小さな丸い金属の球がぶつかりあう音が部屋に響く。

グリフィス殿下は、見たこともない振り子のような道具を首飾りの上にかざし、真剣な面持ちでサイドテーブルのまわりをぐるぐる回っている。見れば見るほど奇妙な光景だ。


「なんですか…?アレ…?」

傍に立つラルフ殿下にこっそり話しかける。

「よくは知らんが、魔力を感知する器具らしい」

「はぁ…」

伝説によると、本物の首飾りには初代の王の魔力が込められているらしい。

あの12個の首飾りの中に本物が混じっていれば、その魔力が感じ取れるはずだ、というのだが…。

魔法といえばグリフィス殿下、ということで、今回協力を願い出たということらしい。

「…あの伝説って本当の話なんですか」

魔法の首飾りのなんて、おとぎ話みたいに現実味がない。

私の呟きを聞きとがめて、グリフィス殿下が振り子から目を離さずに言った。

「本当だよ。
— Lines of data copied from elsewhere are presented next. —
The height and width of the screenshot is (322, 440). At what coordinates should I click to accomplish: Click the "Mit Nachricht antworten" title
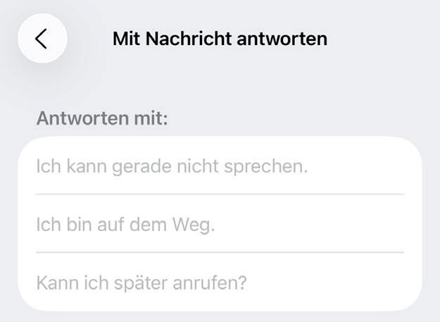[x=220, y=38]
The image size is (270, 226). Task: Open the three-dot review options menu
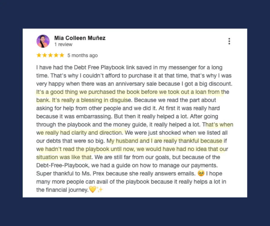point(229,41)
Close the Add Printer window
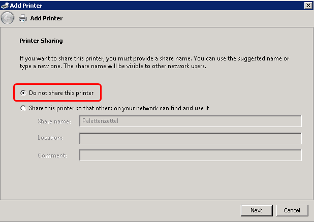The image size is (314, 222). click(308, 5)

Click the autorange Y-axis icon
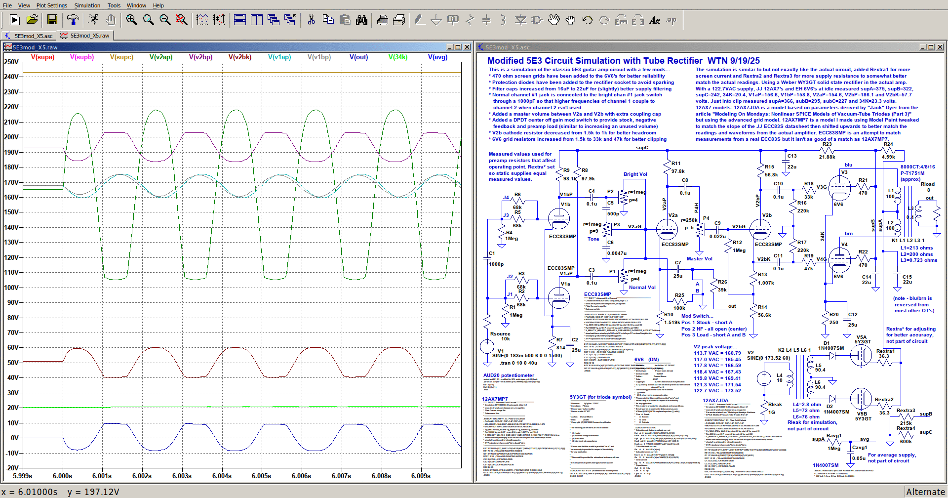(219, 20)
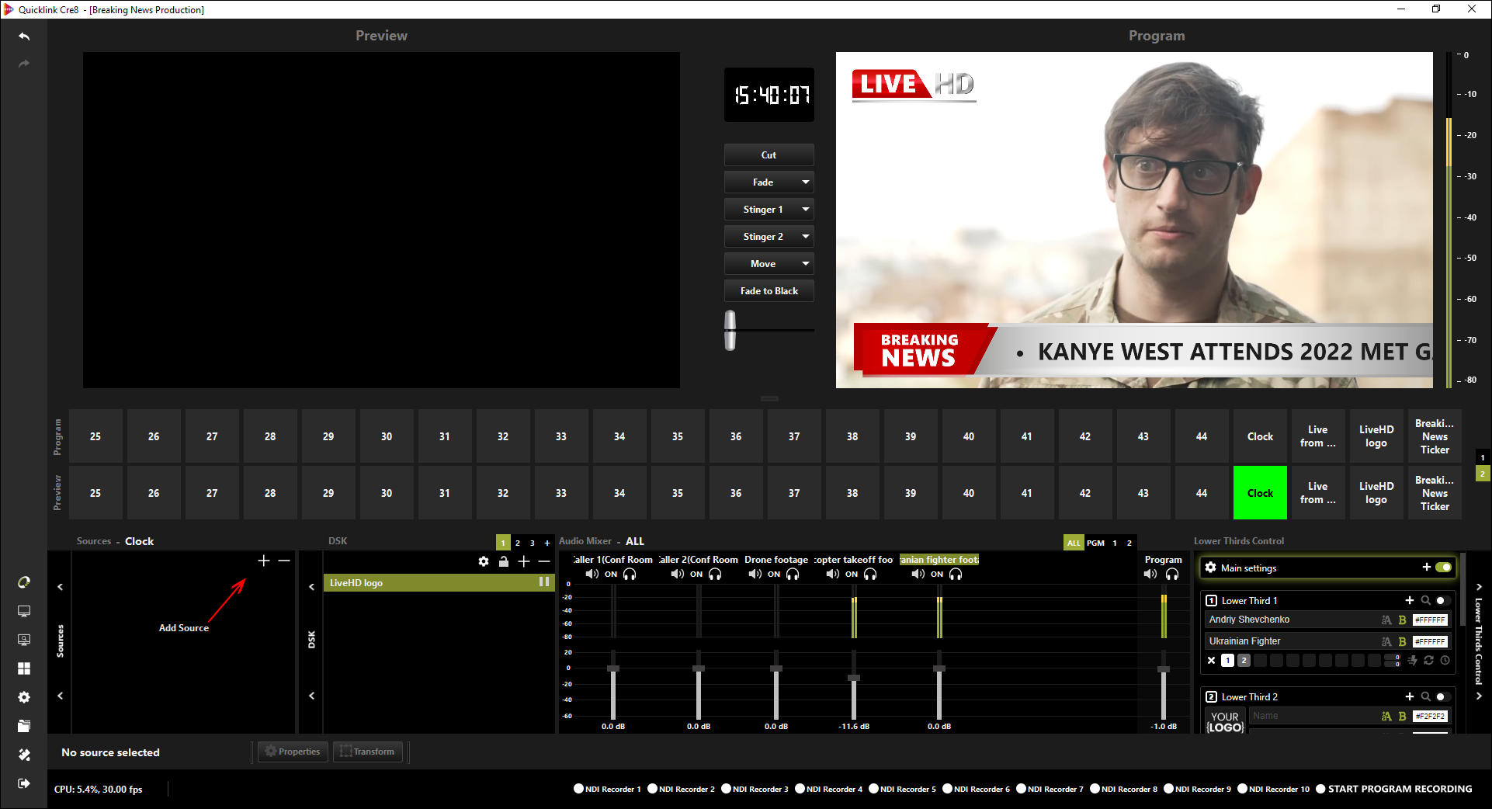Toggle NDI Recorder 1 recording
The height and width of the screenshot is (809, 1492).
[x=578, y=789]
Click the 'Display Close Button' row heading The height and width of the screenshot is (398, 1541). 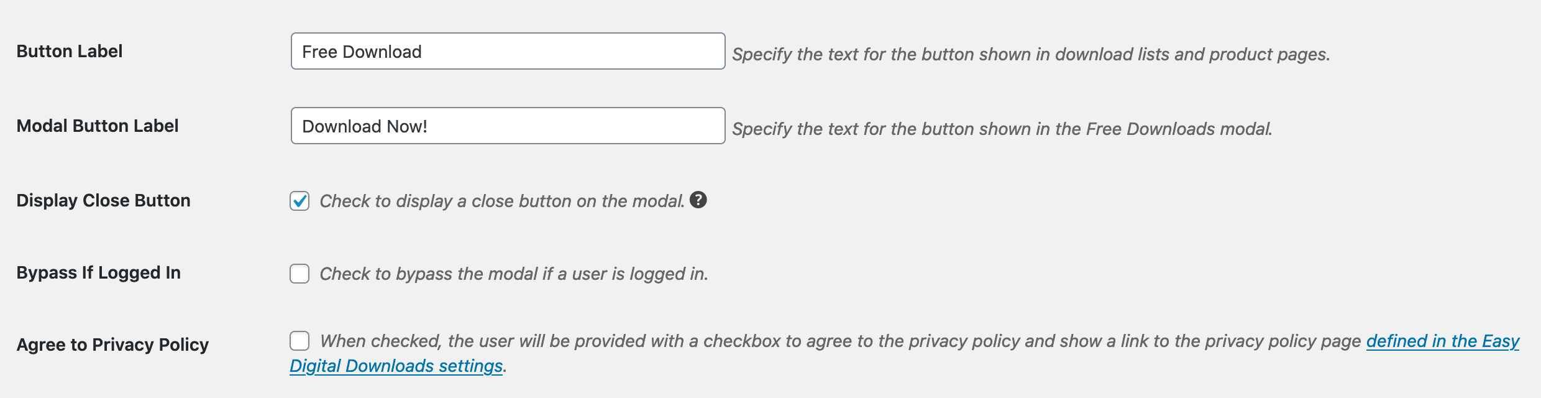point(103,200)
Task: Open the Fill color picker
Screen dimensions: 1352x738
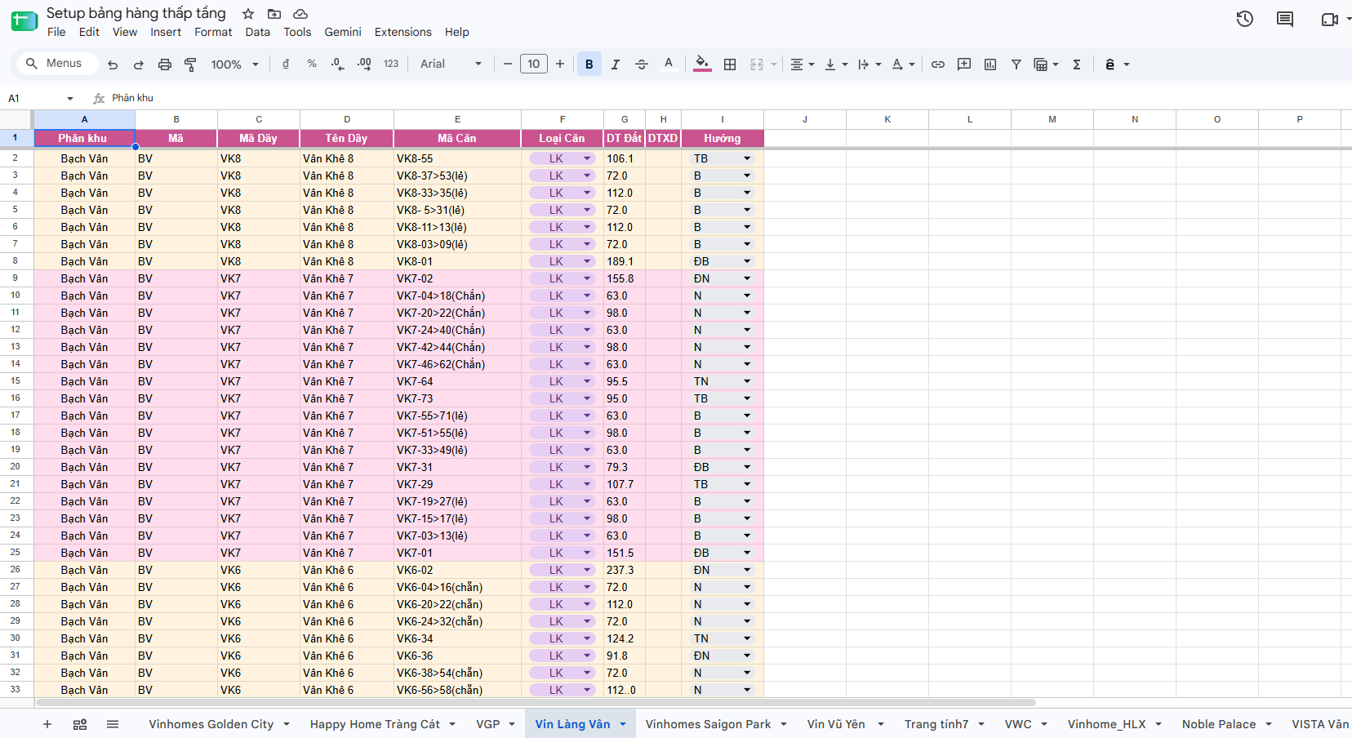Action: click(702, 64)
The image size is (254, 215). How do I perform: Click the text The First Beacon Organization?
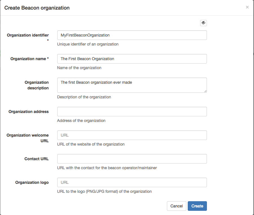(86, 59)
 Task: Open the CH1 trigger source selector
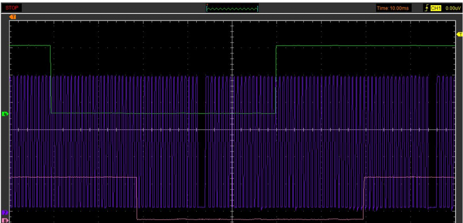tap(436, 8)
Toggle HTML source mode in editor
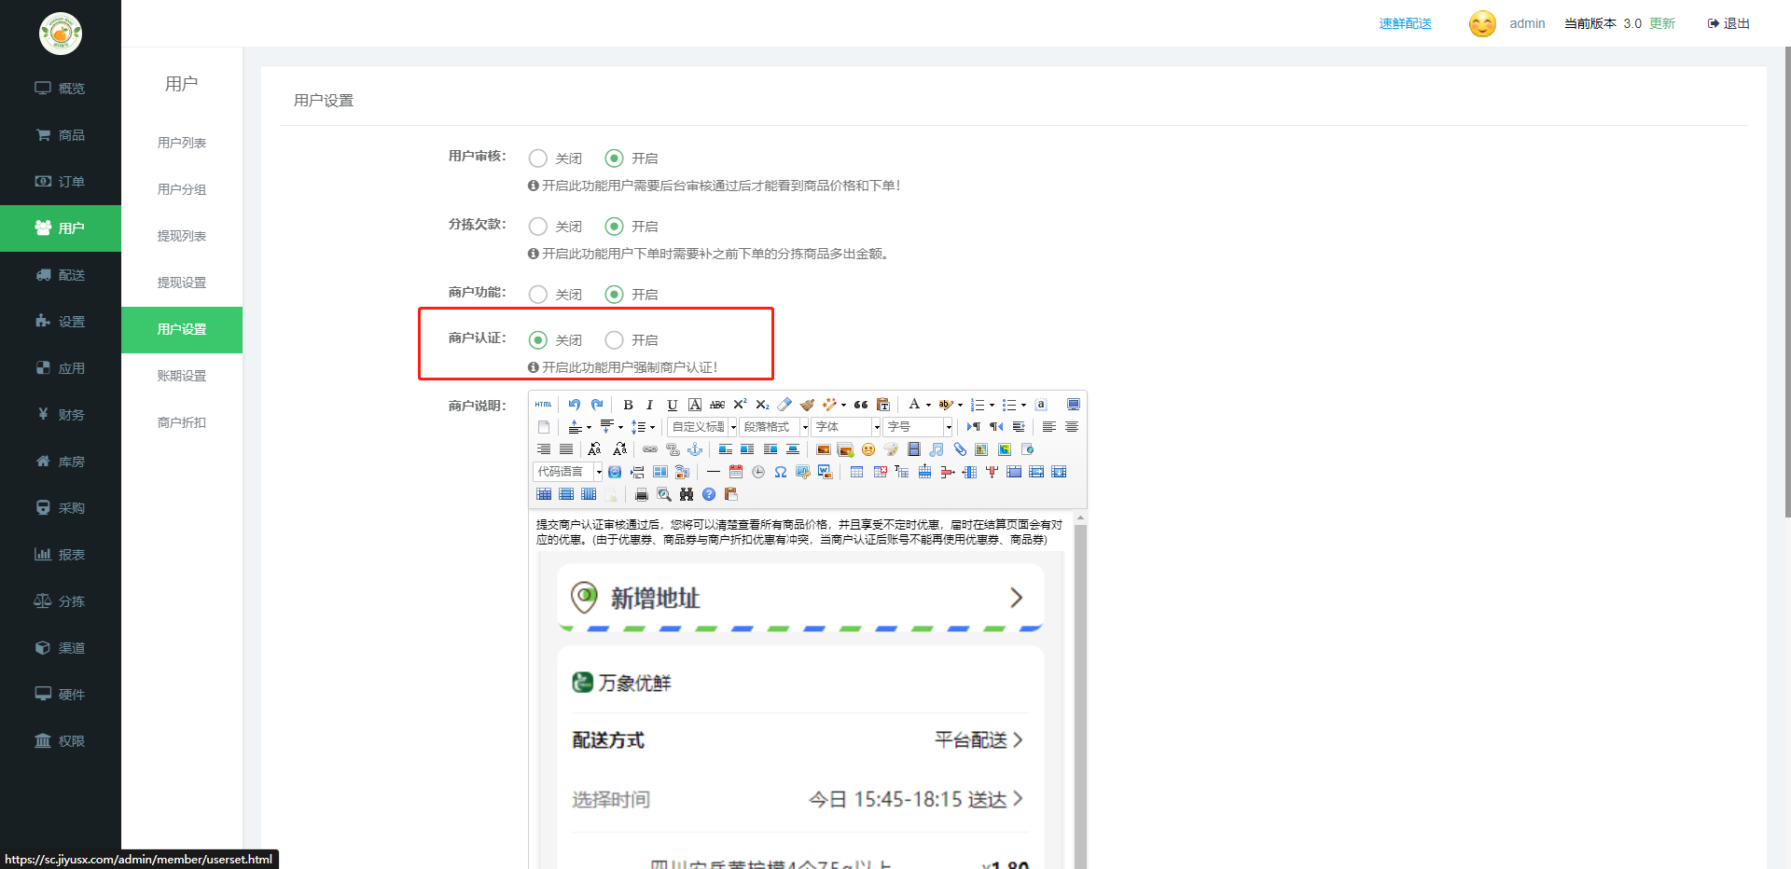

以前義姉上に頼み込んで首飾りの魔力含有量を計測させてもらったことがある。驚くほどの数値が出たよ!この首飾りは、魔法が息づいていた時代を現代に伝える重大な証拠だね!何百年も経っていながら、こうも魔力を蓄積し続けるのは他に例がない。ぜひバラして分析させてほしいと頼んだが、さすがに断られてね…」

話がとまらない。

目は興奮に輝き、口もとに笑みを浮かべ、いつもとはまるで別人だ。

(うわ~…。これがあの、いつも何考えてるんだかわからない、感動の薄いグリフィス殿下か…)

多少ひき気味になった時、隣でラルフ殿下がわざとらしく咳払いをした。

「…で、グリフィス兄上。その中に本物の首飾りはありますか?」

はっと我にかえったグリフィス殿下は、顔をしかめて言った。

「いや。この中に本物の王家の首飾りはないよ」



「本物は戻らなかったな」

「そうですね…」

とりあえず宝石箱の中に戻した首飾りを前に、二人揃って溜息をつく。

12個すべての首飾りがイミテーションだとすると、リリー嬢は最初から本物を身につけていなかったことになる。

グリフィス殿下は、鑑定が済んだら、大事そうに器具をしまいこんで、さっさと出て行った。

帰り際、珍しく「まったく王家の首飾りを盗むなんて!」と怒りをあらわにしていたが、おそらくグリフィス殿下の関心は魔法学の重要遺物の紛失について、ただ一点のみだろう。

その証拠に、ラルフ殿下に「もし取り戻せたら、義姉上にお返しする前に僕に貸してくれないかな?」と頼み込んでいたから。ラルフ殿下は曖昧に返事を濁していたが。


「リリー嬢に首飾りを返す気がないとすると…困ったことになるな。義姉上もこれ以上かばいきれないぞ」

いつかのジーナの台詞が、不吉に頭の中をよぎった。

(…リリーさまも、フォレスト家も…“破滅”…)

その時、ラルフ殿が鋭い声を上げた。